Le club des polarophiles québécois

Intrusion (de Elena Sender)

MD (juin 2011)

Note: ce même roman a été commenté par Jacques en septembre 2010. Voir le compte rendu.


En un coup d'oeil


À mon avis

C'est le premier roman d'une jeune femme, diplômé en biologie et journaliste de vulgarisation scientifique. Toujours un peu émouvant de découvrir un auteur. Beaucoup de critiques très positives sur les blogs de la part de lecteurs que j'ai trouvés très complaisants. La meilleure façon d'encourager un auteur qui laisse entrevoir un certain talent me semble plutôt de corriger son tir dès le départ plutôt que de lui flatter la bedaine.

Un certain talent : si le roman avait eu 200 pages de moins, en supposant qu'on eût coupé aux bons endroits, on aurait apprécié un certain sens du suspense, une progression dans l'horreur, un dévoilement bien dosé du non su, ici, en l'occurrence, de l'oublié, et une certaine densité des personnages qu'il aurait fallu, à mon sens, mieux répartir. Qu'on se méfie de tout le monde, et que personne ne soit d'emblée sympathique, ce peut être une énorme qualité, mais je ne suis pas certain que Sender n'ait pas voulu rendre Cyrille Blake attirante (plusieurs lectrices l'ont perçue ainsi), alors qu'elle m'est apparue comme une emmerdeuse de premier ordre, toujours portée à sauver le monde alors qu'elle n'est même pas capable de prendre soin d'elle. Qu'elle est lourde et pénible! « La reine des connes! » (p.478), dit-elle d'elle-même dans un éclair de lucidité. Mais ce n'est pas le principal problème, même si c'est vrai que le lecteur aime bien s'identifier à quelqu'un d'un peu héroïque.

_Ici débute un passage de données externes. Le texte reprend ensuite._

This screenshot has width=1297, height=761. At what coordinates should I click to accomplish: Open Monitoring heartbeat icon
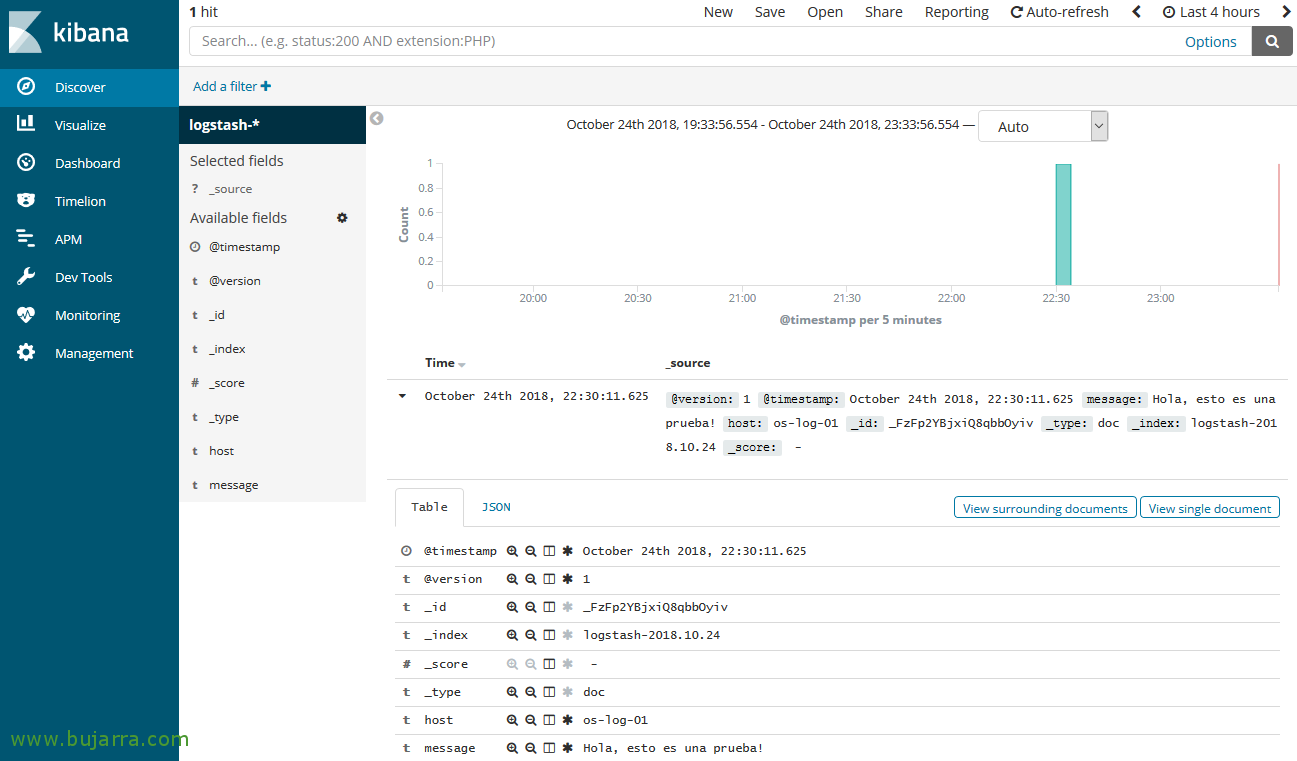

Le principal défaut, à mon humble avis, tient à un souci de l'auteure, pas en soi détestable, et qui se répercute ici de façon doublement négative : le souci de faire vrai et ses effets déplorables : une description méticuleuse des techniques médicales, dont Patricia Cornwell avait assez rapidement saisi les limites; et le reportage sur la Thaïlande où sont transplantés nos héros, je parle de Cyrille et de Julien qui, pour lutter contre la pègre asiatique, doivent se transformer en James Bond et Cat Woman, alors qu'ils ont de la misère à nouer leurs lacets de bottine. A partir de Bangkok, les couleuvres se multiplient : la vérité de la ville se substitue à la vraisemblance des personnages et de l'action. Le suspense, au lieu de s'intensifier, se perd dans l'incongruité et le mélodramatique. Et l'aspect technique des opérations lobotomiques ou de l'application du mésératrol ralentit l'action sans rendre la situation plus horrible ou plus mystérieuse. Somoza, Fawer et Crichton parviennent à intégrer efficacement les éléments scientifico-techniques. Je sais bien que la comparaison est un peu injuste, mais c'est surtout pour suggérer des pistes de lecture.

Bref, il y a là du potentiel. Mais il faut assumer que les règles et les joies d'une œuvre d'imagination sont différentes de celles du reportage ou de la vulgarisation scientifique.